| WORK TO BE COMPLETED |
Update the records from the one containing "Cristal en Annecy 2024 (247, 807)" down to the one containing "Sitemap (770, 2349)", replacing "Sitemap" with "Site Map" and leaving everything else as it is.

| INFORMATION SUPPLIED |
..............................

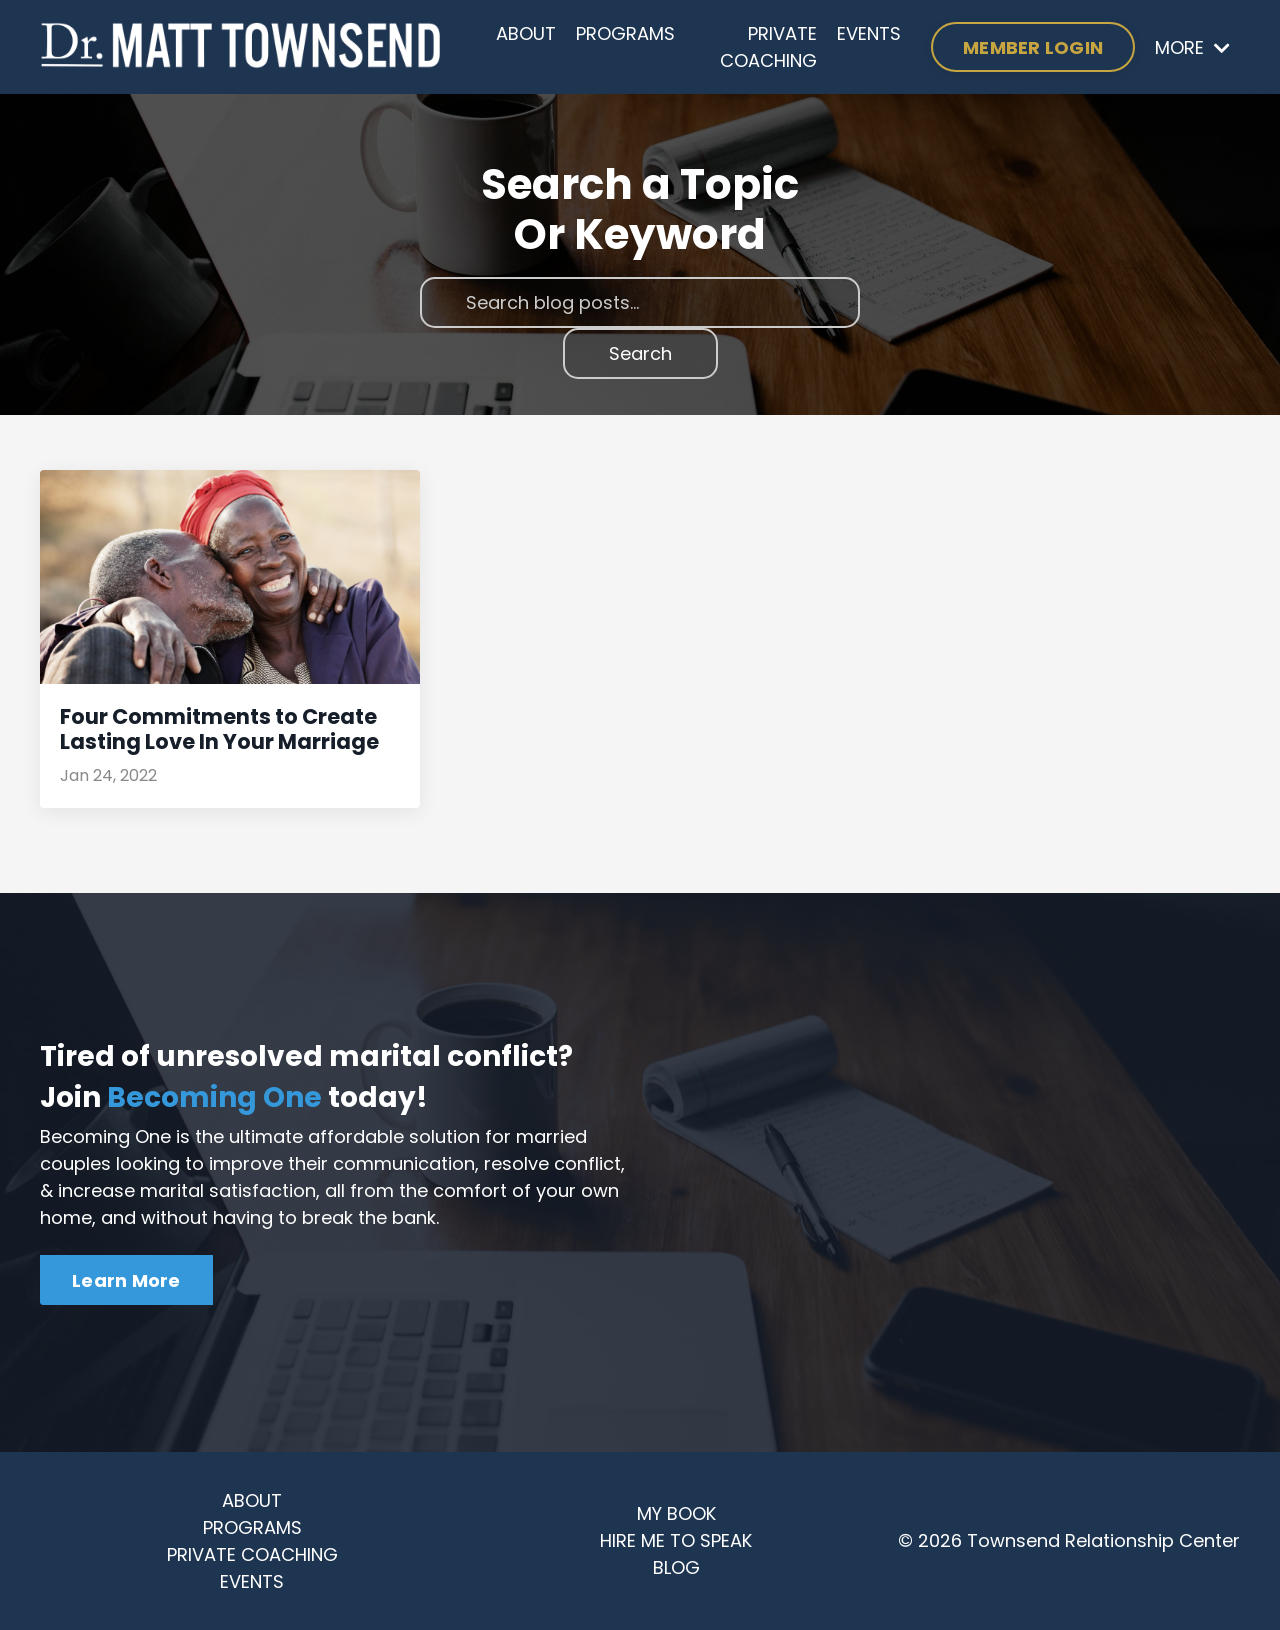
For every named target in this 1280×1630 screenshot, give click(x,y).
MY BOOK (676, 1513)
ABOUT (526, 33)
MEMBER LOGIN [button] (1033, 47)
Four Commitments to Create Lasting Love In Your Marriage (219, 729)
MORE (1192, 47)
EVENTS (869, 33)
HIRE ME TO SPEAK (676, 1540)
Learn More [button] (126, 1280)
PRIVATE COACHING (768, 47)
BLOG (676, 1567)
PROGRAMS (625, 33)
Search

..............................

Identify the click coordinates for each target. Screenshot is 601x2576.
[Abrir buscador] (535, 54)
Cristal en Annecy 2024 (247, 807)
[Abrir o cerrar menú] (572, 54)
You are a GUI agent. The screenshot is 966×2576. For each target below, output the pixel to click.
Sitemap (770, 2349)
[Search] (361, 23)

..............................

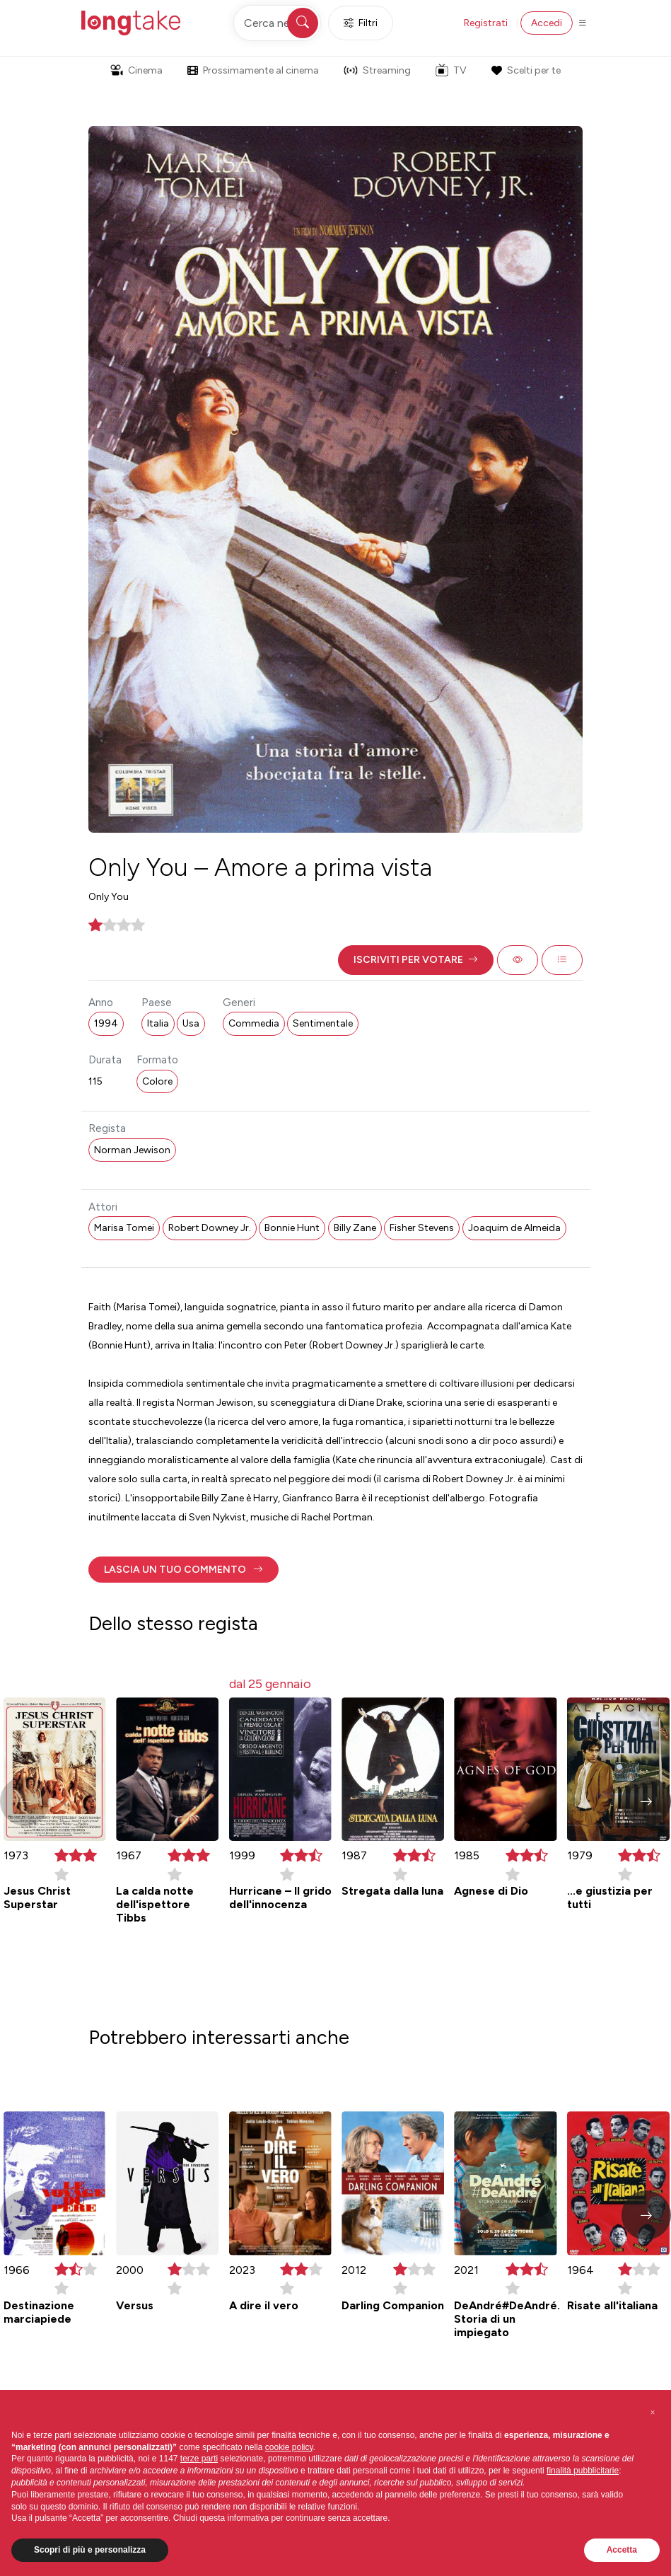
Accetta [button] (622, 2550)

..............................

| ANSWER BELOW |
Cristal en Annecy 2024 (247, 807)
[Abrir o cerrar menú] (572, 54)
You are a GUI agent. The screenshot is 966×2576. For each target below, output the pixel to click.
Site Map (770, 2349)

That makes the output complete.